Begin Records shown

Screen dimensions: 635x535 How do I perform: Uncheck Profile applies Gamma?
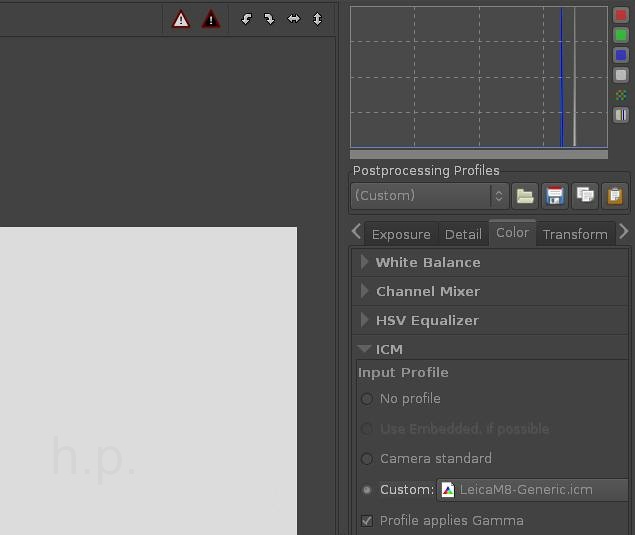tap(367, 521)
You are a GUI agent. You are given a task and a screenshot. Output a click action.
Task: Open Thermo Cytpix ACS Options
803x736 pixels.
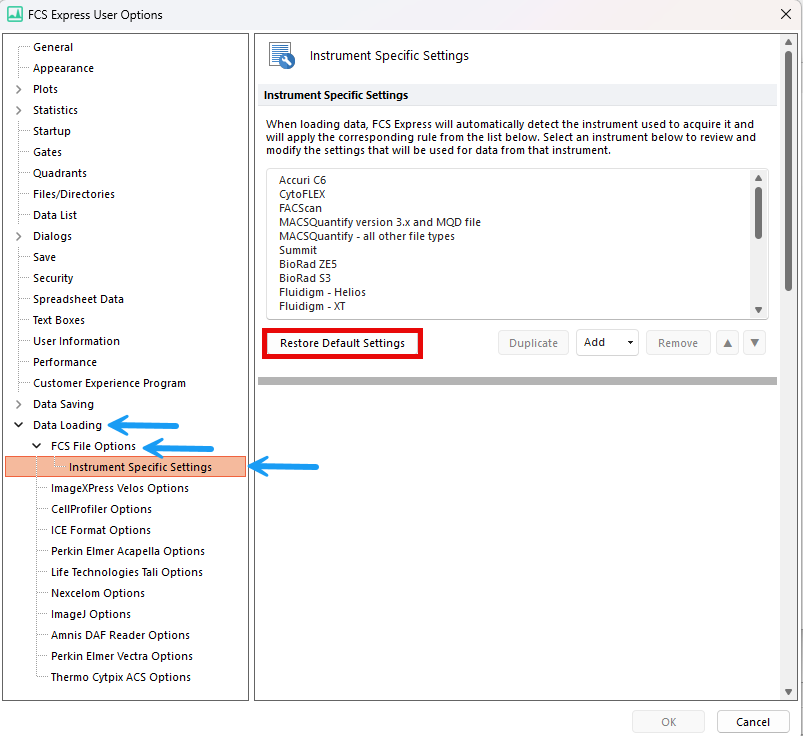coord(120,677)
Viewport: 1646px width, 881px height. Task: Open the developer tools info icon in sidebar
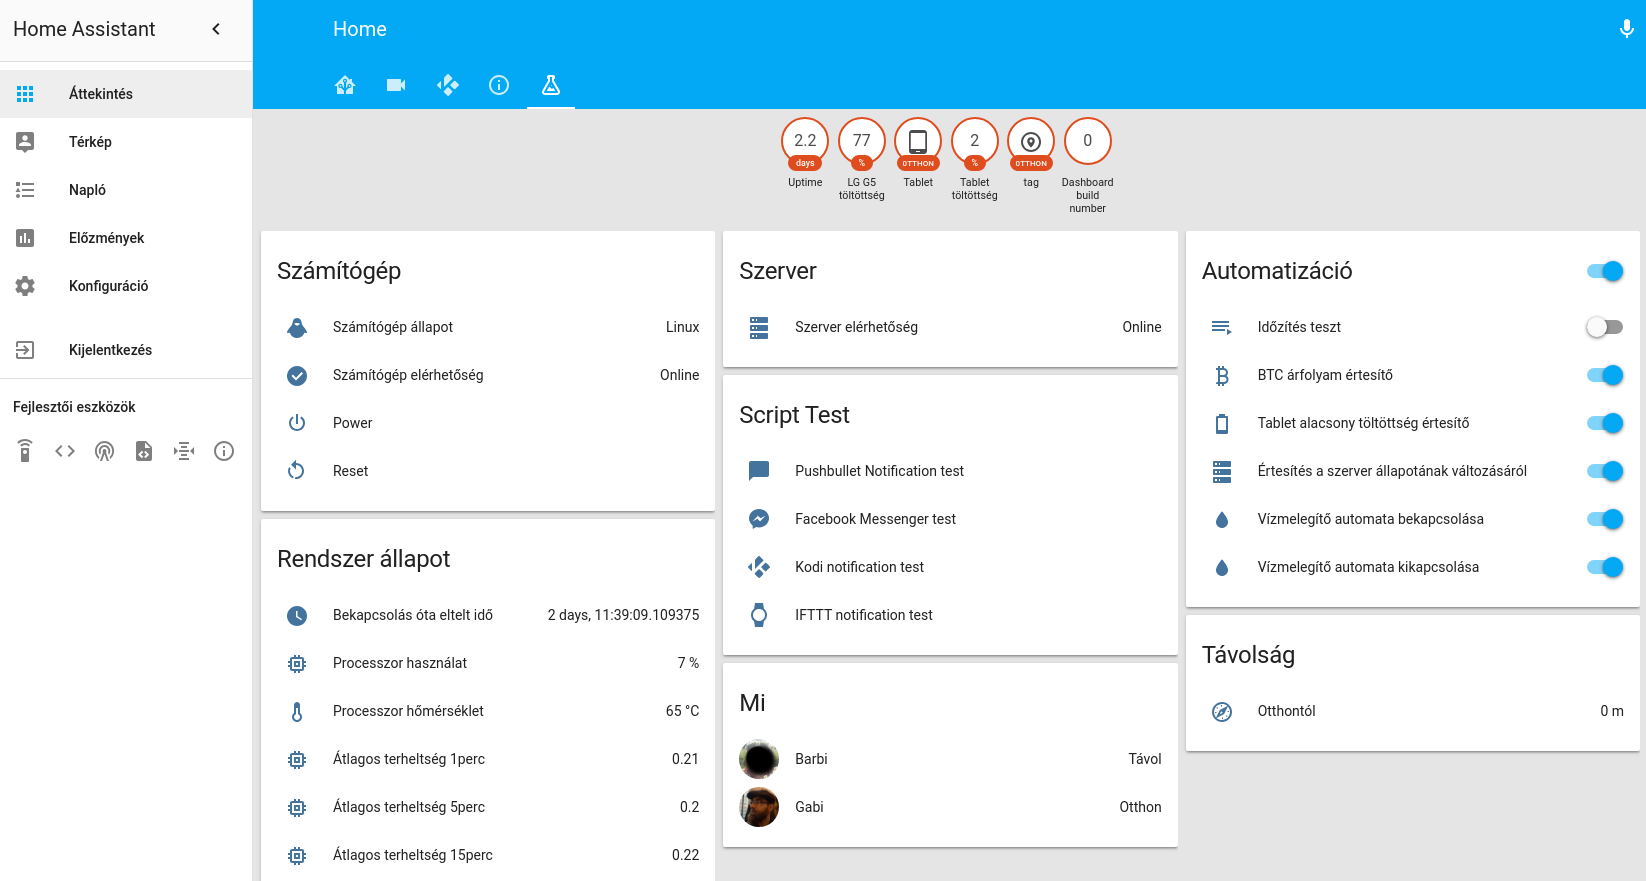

End Records shown

_Task_
Express the items as a JSON list of strings, one string per line, starting with the line containing "You are a GUI" and going on through the end of the items. Leave out blank lines and the pictures.

_In response_
[
  "You are a GUI agent. You are given a task and a screenshot. Output a click action.",
  "Task: Open Thermo Cytpix ACS Options",
  "803x736 pixels.",
  "coord(120,677)",
  "Viewport: 1646px width, 881px height. Task: Open the developer tools info icon in sidebar"
]